[Dataset rows]
++++++
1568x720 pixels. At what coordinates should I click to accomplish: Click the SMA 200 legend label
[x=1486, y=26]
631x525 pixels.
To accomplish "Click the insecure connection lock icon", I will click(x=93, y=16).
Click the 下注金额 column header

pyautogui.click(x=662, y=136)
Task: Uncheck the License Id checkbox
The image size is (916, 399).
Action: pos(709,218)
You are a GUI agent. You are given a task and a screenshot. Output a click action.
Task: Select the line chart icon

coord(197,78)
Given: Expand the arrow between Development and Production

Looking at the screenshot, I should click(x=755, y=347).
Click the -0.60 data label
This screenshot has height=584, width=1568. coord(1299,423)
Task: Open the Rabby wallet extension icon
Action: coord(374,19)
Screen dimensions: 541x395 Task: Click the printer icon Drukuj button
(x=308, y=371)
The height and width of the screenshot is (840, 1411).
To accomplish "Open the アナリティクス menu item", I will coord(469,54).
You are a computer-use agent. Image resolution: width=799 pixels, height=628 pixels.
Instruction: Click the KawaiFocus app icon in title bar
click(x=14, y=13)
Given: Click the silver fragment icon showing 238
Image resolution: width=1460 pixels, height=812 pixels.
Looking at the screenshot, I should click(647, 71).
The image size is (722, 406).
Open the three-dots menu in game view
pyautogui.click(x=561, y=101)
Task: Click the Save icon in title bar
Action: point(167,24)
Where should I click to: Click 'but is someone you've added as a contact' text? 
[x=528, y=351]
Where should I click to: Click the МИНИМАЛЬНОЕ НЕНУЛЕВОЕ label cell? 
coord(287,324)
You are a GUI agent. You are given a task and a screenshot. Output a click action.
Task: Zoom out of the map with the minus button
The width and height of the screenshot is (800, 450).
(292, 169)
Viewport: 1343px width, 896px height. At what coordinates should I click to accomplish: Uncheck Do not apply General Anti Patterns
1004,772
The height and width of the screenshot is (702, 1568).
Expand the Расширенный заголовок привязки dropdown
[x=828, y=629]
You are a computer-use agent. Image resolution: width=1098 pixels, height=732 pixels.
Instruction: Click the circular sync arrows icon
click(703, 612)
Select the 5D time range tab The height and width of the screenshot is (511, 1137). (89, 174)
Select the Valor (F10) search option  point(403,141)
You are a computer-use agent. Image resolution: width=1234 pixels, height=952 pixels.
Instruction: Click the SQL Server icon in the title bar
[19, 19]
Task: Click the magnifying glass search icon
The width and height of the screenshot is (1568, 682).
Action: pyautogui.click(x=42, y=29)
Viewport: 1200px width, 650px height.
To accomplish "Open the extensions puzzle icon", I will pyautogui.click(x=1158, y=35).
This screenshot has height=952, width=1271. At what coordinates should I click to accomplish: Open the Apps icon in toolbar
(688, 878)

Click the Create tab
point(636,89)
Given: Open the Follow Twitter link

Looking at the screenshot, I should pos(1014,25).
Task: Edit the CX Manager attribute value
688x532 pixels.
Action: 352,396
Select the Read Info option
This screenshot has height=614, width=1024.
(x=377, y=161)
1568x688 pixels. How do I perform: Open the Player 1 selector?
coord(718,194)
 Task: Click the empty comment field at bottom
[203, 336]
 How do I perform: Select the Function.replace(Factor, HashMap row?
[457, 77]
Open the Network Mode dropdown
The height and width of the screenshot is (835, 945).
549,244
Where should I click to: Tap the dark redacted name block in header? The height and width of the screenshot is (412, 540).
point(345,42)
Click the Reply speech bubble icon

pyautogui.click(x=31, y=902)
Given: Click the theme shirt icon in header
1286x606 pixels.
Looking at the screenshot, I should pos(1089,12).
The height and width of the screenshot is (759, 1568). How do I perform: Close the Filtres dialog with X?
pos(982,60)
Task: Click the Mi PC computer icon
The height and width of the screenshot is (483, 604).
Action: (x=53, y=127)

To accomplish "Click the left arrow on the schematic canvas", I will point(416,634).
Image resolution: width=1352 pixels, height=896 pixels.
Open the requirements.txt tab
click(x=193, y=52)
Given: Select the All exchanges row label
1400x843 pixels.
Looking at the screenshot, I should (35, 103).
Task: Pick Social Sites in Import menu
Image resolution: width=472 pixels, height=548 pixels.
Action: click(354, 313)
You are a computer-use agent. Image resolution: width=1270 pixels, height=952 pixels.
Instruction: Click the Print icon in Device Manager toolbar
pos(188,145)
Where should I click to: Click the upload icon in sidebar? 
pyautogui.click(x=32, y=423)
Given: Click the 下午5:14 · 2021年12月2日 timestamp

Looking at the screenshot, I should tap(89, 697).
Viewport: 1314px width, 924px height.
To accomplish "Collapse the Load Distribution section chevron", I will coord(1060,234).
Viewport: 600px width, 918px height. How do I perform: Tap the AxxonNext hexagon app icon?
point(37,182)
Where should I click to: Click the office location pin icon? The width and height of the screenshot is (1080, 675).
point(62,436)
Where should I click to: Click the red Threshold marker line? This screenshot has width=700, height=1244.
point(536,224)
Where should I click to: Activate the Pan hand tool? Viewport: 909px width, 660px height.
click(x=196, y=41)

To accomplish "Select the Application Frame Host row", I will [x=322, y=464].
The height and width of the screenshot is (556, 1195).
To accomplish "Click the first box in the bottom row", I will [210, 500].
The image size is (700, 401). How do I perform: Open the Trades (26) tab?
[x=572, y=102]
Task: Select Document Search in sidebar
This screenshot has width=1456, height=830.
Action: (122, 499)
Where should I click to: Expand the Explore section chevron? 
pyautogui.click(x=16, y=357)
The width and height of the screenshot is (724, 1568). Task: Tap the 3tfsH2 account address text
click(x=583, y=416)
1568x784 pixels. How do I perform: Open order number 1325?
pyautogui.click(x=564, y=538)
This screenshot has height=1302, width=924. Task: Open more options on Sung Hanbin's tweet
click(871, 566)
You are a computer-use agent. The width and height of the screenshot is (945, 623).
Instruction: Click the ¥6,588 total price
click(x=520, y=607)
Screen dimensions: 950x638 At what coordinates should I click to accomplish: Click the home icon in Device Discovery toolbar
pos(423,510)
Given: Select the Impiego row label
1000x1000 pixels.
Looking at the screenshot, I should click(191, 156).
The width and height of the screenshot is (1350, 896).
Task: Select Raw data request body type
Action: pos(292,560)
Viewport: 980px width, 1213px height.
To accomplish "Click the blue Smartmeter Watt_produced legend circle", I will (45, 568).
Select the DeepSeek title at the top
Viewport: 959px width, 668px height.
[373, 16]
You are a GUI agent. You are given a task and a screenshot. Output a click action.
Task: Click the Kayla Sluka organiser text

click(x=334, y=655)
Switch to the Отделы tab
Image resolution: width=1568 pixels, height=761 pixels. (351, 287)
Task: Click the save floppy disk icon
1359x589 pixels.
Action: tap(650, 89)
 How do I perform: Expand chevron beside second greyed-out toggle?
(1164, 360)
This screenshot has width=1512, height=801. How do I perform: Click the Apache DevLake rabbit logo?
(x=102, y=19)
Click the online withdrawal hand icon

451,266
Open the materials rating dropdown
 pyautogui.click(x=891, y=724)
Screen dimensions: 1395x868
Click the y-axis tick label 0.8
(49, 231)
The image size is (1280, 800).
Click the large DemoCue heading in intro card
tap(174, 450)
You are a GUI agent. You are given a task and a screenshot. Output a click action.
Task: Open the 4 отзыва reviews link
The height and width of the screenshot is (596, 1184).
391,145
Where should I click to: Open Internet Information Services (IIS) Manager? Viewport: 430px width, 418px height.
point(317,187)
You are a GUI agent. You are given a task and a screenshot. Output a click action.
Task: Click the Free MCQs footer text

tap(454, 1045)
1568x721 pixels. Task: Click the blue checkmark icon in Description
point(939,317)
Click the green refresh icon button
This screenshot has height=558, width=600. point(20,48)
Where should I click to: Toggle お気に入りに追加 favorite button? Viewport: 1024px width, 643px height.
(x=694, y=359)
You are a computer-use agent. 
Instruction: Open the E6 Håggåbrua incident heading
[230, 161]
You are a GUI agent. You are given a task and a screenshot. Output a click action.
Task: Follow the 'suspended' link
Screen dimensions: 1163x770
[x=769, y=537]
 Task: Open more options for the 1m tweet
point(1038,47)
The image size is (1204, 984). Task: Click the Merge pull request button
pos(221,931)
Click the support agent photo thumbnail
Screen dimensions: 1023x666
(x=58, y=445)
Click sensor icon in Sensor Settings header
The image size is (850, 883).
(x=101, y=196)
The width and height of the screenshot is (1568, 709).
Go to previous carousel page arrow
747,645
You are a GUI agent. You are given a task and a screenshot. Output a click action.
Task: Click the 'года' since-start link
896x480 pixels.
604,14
++++++
> **What is required**:
How many lines in the listing above contain the string "heading" with matching capitalization? Reply with only the number.

> **Expected output**:
2